Wie der Verwaltungsgerichtshof bereits in seinem abweisenden Erkenntnis vom zutreffend ausgeführt hat, kommt der Frage, ob es gemeinschaftsrechtlich zulässig ist, dass eine Regelung des Pensionsrechts, nach welcher die Anrechnung von Ersatzzeiten bindend an den Notstandshilfebezug und nicht an das Bestehen von Arbeitslosigkeit anknüpft, keine Entscheidungserheblichkeit zu, weshalb er gar nicht befugt gewesen wäre, diese Frage gemäß Art 234 EG dem EuGH zur Vorabentscheidung vorzulegen. Weiters gehöre die Frage, ob die Gewährung von Ersatzzeiten in der Pensionsversicherung von einem Leistungsbezug nach der Arbeitslosenversicherung abhängig gemacht werden kann, dem Leistungsrecht der Pensionsversicherung an und sei damit von den Arbeits- und Sozialgerichten im Zusammenhang mit der Pensionshöhe zu treffen. Die vom Verwaltungsgerichtshof zu beantwortende Frage und jene, die von den ordentlichen Gerichten zu beurteilen sei, stünde daher weder im Verhältnis der Vor- und Hauptfrage zueinander, noch folge auf andere Weise aus der Beantwortung der einen Frage auch schon die Beantwortung der anderen. Der Verwaltungsgerichtshof habe daher die leistungsrechtlichen Konsequenzen und deren gemeinschaftsrechtliche Beurteilung in seine Überlegungen nicht einzubeziehen gehabt.

3. Das von der Klägerin angeführte Zl. 10 ObS 172/04y, betraf daher eine andere als die im gegenständlichen Verfahren zu beurteilende Rechtsfrage. Der Verfassungsgerichtshof hat sich bereits im Erkenntnis VfSlg. 17.330/2004 ausführlich mit der entscheidungsrelevanten und im gegenständlichen Verfahren erneut vorgebrachten Frage der Zulässigkeit der Anrechnung des Partnereinkommens bei der Zuerkennung von Notstandshilfe bzw. mit dem Erkenntnis des Verwaltungsgerichtshofes vom , Zl. 2002/08/0276, auseinandergesetzt. Er ist in diesem Erkenntnis zum Ergebnis gelangt, dass dem Verwaltungsgerichtshof in Bezug auf das Erkenntnis vom , Zl. 2002/08/0276, jedenfalls kein qualifizierter Verstoß gegen Gemeinschaftsrecht vorgeworfen werden kann, wenn er ausspricht, dass die Regelung über die Anrechnung des Partnereinkommens bei der Zuerkennung von Notstandshilfe nicht gegen Gemeinschaftsrecht verstoße und diese Frage auch im Hinblick auf näher angeführte Judikatur des EuGH keiner Vorlage an diesen Gerichtshof bedürfe. Diese Überlegungen des Verwaltungsgerichtshofes erachtete der Verfassungsgerichtshof jedenfalls als vertretbar.

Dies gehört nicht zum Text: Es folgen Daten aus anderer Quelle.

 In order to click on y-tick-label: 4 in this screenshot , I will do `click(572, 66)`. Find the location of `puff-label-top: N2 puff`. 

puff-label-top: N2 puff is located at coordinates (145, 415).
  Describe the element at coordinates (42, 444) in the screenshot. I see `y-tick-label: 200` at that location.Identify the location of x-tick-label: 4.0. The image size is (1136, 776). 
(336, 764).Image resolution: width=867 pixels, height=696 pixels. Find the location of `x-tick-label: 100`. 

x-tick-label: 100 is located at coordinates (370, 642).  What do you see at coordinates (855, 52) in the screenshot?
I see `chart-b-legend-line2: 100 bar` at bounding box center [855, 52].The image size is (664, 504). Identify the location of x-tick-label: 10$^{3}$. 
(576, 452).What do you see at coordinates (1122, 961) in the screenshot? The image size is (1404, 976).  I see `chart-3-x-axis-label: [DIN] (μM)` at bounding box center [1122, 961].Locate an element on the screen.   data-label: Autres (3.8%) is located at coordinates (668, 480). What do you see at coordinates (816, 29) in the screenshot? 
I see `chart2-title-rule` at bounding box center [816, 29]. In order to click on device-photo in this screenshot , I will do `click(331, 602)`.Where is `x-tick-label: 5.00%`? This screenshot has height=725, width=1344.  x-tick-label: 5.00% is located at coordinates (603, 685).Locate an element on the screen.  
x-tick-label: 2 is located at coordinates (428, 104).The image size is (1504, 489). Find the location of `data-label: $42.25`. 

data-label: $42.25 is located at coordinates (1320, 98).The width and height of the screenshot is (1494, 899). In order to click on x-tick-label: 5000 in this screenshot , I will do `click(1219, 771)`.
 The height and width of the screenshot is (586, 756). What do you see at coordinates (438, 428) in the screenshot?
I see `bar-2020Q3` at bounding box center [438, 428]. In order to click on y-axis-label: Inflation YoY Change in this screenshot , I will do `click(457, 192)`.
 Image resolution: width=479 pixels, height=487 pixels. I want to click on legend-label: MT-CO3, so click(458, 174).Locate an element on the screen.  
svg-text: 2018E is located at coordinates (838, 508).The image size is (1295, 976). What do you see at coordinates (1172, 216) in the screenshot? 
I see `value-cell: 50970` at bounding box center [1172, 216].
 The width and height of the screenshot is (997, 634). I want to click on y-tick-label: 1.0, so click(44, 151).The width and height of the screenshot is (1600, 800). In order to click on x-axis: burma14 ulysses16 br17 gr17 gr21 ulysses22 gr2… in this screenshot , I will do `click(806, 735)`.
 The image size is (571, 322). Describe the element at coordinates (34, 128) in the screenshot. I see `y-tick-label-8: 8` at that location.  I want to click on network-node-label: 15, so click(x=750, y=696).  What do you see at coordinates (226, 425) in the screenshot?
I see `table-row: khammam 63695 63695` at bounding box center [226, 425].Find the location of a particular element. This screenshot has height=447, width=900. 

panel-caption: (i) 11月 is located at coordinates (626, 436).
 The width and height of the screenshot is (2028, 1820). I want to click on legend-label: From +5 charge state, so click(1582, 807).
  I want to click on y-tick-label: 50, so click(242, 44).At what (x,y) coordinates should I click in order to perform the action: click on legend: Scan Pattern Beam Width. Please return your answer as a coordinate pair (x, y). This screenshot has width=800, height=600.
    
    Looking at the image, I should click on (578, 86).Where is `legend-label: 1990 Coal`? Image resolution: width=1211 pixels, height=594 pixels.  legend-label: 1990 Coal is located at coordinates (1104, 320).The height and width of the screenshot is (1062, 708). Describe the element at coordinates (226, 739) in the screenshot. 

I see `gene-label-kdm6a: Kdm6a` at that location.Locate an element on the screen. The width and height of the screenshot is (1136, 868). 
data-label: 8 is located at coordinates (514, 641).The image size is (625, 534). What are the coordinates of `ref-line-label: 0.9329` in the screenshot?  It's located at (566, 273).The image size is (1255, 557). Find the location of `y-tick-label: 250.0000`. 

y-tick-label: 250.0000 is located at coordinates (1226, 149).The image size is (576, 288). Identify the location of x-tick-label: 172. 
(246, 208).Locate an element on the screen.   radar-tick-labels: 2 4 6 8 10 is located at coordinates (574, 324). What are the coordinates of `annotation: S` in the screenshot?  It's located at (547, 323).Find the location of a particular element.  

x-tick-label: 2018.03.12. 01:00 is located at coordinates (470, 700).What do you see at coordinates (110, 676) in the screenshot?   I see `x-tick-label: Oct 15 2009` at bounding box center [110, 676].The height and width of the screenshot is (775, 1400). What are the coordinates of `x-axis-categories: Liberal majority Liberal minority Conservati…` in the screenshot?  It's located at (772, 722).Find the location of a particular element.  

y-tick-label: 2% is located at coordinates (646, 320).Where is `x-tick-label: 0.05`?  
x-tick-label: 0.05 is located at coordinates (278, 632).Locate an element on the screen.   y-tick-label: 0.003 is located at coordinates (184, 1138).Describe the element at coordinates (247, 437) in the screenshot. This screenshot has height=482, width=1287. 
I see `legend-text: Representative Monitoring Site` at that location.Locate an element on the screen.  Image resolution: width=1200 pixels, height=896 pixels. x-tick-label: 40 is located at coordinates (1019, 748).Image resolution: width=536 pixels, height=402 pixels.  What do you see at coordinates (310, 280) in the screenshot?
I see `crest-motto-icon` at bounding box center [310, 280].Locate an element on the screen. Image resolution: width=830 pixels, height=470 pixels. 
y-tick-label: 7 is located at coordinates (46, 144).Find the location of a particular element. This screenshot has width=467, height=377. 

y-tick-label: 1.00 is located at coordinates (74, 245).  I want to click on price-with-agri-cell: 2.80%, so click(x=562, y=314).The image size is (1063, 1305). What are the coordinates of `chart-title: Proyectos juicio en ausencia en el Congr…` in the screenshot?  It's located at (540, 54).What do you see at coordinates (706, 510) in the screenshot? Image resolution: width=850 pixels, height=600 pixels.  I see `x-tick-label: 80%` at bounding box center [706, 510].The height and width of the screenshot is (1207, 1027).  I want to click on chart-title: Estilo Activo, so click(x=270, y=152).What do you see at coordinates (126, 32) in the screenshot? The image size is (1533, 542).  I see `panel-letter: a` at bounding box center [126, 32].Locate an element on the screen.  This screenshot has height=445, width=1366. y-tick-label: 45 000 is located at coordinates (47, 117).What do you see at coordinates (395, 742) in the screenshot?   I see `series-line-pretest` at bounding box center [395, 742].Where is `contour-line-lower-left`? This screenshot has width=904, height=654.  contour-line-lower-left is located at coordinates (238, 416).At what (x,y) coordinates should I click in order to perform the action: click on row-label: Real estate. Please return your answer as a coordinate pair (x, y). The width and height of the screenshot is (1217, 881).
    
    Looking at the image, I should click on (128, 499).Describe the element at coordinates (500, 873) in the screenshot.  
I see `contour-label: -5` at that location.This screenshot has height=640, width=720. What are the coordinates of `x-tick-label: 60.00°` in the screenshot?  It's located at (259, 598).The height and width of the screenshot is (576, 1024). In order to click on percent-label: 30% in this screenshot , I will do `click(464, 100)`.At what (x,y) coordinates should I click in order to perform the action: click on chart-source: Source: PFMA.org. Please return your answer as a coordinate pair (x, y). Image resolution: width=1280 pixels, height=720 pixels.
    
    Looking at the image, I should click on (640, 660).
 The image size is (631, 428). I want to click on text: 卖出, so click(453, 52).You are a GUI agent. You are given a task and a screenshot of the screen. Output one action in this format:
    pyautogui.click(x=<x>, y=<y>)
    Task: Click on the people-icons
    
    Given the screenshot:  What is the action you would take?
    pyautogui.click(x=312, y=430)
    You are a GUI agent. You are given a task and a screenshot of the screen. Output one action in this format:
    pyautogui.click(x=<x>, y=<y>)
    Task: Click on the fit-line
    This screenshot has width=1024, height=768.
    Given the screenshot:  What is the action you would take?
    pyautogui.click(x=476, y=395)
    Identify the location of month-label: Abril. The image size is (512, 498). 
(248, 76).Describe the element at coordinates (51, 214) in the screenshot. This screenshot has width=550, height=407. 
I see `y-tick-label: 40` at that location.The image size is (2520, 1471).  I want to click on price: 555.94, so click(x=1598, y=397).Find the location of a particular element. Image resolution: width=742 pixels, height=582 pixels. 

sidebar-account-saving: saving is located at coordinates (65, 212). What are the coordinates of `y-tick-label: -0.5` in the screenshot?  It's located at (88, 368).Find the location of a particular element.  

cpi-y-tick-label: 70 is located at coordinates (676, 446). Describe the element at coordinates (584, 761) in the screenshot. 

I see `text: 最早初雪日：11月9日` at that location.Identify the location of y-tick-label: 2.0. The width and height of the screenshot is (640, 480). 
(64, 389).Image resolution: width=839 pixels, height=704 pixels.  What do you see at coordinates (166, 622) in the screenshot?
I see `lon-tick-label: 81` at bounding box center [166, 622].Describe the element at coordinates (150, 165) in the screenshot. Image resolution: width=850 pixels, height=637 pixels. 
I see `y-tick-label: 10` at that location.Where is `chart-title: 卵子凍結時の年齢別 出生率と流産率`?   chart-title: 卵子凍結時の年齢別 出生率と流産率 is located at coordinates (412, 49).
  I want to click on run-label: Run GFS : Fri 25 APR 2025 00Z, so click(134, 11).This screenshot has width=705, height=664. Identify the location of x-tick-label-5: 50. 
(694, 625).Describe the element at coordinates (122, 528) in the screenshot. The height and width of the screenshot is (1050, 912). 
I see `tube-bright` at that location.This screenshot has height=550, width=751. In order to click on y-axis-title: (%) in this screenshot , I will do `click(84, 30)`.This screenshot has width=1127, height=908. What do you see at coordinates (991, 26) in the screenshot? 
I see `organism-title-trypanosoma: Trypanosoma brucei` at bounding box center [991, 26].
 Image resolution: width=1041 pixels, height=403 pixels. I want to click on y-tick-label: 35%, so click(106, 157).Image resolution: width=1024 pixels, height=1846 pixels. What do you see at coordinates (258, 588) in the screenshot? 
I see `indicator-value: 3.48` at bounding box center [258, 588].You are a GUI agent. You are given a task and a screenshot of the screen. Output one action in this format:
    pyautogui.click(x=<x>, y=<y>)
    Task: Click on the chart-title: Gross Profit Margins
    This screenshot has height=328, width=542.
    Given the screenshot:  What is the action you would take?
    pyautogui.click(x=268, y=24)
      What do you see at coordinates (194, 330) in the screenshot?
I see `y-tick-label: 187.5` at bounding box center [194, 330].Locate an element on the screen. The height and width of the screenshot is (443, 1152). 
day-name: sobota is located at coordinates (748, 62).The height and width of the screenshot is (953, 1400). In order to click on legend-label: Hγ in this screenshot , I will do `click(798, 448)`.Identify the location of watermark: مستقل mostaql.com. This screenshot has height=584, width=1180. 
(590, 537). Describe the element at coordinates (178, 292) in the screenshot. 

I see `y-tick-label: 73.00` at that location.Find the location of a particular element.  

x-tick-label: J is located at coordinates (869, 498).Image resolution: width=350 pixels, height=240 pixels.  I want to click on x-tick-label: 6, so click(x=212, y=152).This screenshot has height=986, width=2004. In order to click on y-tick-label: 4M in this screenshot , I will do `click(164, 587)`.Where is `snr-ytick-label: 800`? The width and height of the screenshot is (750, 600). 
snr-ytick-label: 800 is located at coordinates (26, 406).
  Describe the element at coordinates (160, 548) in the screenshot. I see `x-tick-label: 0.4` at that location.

4. Da die von den individuellen Daten abgesehenen Ausführungen in der vorliegenden Klage - im Hinblick auf die Zulässigkeit der Berücksichtigung von Partnereinkommen im Zusammenhang mit der Zuerkennung von Notstandshilfe - den Verfassungsgerichtshof nicht zu einer Änderung seiner Rechtsauffassung veranlassen vermögen, kann auch dem Verwaltungsgerichtshof in gegenständlicher Angelegenheit kein qualifizierter Verstoß gegen Gemeinschaftsrecht vorgeworfen werden. Hinsichtlich detaillierter Ausführungen wird auf das Erkenntnis VfSlg. 17.330/2004 verwiesen.

III. 1. Die Klage war daher abzuweisen. Die beklagte Partei hat keinen Kostenersatz beantragt, weshalb auch keine Kosten zuzusprechen waren.

2. Da gegenständlicher Sachverhalt samt Argumentation identisch mit jenem ist, der der Rechtssache A5/04, in welcher derselbe Rechtsvertreter - wenngleich für eine andere klagende Partei - aufgetreten ist, zugrunde liegt und die Frage des Verfassungsgerichtshofes nach allfälligen Unterschieden lediglich mit dem Hinweis auf ein nicht einschlägiges Urteil des OGH beantwortet wurde, konnte von einer Verhandlung Abstand genommen werden.